◆ **Problem description**: Copy out the records verbatim, from the line containing "At what coordinates should I click to accomplish: Open the Home" through the line containing "(x=539, y=80)", inclusive.

◆ **The input**:
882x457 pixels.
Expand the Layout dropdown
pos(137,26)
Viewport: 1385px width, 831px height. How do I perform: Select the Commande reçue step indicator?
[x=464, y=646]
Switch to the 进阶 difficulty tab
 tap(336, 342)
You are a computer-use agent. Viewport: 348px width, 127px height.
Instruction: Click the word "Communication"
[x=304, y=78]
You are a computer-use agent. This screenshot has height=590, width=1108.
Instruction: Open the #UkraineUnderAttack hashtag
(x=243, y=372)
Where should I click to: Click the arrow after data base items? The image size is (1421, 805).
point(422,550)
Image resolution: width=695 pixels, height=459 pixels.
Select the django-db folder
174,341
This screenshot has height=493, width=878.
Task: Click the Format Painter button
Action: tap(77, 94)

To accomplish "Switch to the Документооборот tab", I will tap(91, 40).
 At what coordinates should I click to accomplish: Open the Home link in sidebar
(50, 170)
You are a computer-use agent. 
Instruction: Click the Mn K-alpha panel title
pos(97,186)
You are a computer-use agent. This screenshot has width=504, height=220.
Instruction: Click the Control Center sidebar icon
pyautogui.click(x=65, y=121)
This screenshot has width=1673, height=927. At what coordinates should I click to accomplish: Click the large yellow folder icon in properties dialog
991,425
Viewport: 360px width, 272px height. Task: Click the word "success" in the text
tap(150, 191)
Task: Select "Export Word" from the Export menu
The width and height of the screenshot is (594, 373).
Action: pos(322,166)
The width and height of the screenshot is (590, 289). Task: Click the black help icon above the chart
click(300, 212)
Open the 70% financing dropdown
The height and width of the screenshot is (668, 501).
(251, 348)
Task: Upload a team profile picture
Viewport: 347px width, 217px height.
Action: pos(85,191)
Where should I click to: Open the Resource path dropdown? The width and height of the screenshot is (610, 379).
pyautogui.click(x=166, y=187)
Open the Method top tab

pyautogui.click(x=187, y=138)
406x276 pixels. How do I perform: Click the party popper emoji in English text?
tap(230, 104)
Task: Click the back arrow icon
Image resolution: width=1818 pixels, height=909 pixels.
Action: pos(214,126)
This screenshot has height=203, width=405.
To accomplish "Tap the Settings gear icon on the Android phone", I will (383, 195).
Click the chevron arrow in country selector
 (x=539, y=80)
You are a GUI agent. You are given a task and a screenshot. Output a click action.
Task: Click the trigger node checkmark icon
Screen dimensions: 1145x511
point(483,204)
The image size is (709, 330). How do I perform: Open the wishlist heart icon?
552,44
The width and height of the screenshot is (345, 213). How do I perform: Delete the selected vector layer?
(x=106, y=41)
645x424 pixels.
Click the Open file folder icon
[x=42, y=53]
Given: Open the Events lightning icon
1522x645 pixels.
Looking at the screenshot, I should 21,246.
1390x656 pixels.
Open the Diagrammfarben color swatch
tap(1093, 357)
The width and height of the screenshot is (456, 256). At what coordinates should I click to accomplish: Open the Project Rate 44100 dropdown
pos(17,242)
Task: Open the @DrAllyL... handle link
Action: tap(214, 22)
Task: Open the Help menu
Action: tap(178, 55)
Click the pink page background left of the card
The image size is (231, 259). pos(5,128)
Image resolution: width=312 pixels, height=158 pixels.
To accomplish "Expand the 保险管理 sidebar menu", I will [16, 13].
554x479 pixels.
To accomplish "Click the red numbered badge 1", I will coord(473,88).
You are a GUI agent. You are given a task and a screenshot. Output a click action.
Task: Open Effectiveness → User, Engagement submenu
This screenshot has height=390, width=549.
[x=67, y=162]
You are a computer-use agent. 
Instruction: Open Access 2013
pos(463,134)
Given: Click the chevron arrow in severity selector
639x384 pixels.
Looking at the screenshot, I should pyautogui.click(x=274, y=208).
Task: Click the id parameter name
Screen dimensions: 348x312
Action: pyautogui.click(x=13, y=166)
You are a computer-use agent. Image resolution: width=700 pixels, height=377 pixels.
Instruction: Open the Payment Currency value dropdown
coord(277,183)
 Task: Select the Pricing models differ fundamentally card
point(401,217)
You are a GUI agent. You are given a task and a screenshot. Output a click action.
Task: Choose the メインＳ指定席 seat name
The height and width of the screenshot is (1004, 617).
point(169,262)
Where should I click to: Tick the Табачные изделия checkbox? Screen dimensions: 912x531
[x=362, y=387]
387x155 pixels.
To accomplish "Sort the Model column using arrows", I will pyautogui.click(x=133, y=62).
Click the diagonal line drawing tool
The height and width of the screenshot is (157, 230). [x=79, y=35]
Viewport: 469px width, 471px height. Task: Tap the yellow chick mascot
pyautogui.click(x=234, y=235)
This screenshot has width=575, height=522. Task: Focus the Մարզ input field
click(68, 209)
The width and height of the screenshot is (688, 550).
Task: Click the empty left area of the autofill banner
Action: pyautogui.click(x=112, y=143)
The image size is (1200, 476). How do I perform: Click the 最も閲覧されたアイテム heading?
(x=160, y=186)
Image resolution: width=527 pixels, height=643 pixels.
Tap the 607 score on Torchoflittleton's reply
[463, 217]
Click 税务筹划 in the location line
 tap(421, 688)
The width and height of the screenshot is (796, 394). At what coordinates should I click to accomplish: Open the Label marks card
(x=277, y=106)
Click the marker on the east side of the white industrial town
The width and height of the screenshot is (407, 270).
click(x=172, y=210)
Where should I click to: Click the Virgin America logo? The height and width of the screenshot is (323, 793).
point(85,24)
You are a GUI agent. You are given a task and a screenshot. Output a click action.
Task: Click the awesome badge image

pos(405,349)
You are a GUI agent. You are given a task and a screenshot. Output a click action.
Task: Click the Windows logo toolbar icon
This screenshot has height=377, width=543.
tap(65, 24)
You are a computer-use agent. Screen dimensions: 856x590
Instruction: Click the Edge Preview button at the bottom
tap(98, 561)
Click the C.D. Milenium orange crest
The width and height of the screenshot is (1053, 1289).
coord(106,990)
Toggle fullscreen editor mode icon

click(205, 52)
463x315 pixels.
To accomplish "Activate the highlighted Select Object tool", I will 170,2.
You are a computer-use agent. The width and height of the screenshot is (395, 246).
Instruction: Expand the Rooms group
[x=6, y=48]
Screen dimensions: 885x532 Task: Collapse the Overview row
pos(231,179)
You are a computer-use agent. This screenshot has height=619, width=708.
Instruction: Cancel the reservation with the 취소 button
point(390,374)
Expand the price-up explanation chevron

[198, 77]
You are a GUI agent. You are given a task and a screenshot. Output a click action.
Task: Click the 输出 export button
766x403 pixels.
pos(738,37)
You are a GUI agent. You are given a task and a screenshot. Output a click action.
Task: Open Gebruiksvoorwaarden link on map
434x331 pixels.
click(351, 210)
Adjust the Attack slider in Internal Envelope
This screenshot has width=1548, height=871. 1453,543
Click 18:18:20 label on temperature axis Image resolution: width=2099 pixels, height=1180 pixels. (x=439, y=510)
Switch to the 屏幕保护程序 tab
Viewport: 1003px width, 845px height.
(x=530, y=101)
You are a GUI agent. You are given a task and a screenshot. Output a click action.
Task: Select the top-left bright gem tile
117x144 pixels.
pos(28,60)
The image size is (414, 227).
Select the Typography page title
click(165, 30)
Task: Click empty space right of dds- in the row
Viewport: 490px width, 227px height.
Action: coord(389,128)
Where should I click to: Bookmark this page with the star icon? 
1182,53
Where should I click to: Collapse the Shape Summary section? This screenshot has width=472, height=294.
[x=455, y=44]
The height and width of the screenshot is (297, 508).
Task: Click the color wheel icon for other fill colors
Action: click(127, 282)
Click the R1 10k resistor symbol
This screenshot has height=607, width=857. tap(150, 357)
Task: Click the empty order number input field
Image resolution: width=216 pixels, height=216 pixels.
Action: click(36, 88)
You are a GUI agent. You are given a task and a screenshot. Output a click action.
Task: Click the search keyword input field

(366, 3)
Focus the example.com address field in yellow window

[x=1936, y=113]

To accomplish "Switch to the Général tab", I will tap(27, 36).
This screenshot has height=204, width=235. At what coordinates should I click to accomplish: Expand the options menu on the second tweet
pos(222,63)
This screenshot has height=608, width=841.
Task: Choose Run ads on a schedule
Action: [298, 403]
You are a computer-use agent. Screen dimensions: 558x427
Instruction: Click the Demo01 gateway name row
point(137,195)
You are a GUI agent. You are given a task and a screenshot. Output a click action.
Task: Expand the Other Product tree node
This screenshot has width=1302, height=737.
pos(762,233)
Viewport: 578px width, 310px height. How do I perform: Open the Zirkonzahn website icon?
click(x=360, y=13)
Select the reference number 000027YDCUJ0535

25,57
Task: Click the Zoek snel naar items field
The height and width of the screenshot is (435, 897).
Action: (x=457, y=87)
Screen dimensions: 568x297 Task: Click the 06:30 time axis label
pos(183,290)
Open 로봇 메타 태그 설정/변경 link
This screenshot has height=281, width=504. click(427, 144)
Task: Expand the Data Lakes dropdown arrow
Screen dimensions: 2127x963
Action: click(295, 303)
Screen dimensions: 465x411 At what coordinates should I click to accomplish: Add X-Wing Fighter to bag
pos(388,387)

◆ **Solution to this exercise**:
 At what coordinates should I click to accomplish: Open the Home link in sidebar
(50, 170)
You are a computer-use agent. 
Instruction: Click the Mn K-alpha panel title
pos(97,186)
You are a computer-use agent. This screenshot has width=504, height=220.
Instruction: Click the Control Center sidebar icon
pyautogui.click(x=65, y=121)
This screenshot has width=1673, height=927. At what coordinates should I click to accomplish: Click the large yellow folder icon in properties dialog
991,425
Viewport: 360px width, 272px height. Task: Click the word "success" in the text
tap(150, 191)
Task: Select "Export Word" from the Export menu
The width and height of the screenshot is (594, 373).
Action: pos(322,166)
The width and height of the screenshot is (590, 289). Task: Click the black help icon above the chart
click(300, 212)
Open the 70% financing dropdown
The height and width of the screenshot is (668, 501).
(251, 348)
Task: Upload a team profile picture
Viewport: 347px width, 217px height.
Action: pos(85,191)
Where should I click to: Open the Resource path dropdown? The width and height of the screenshot is (610, 379).
pyautogui.click(x=166, y=187)
Open the Method top tab

pyautogui.click(x=187, y=138)
406x276 pixels. How do I perform: Click the party popper emoji in English text?
tap(230, 104)
Task: Click the back arrow icon
Image resolution: width=1818 pixels, height=909 pixels.
Action: pos(214,126)
This screenshot has height=203, width=405.
To accomplish "Tap the Settings gear icon on the Android phone", I will (383, 195).
Click the chevron arrow in country selector
 (x=539, y=80)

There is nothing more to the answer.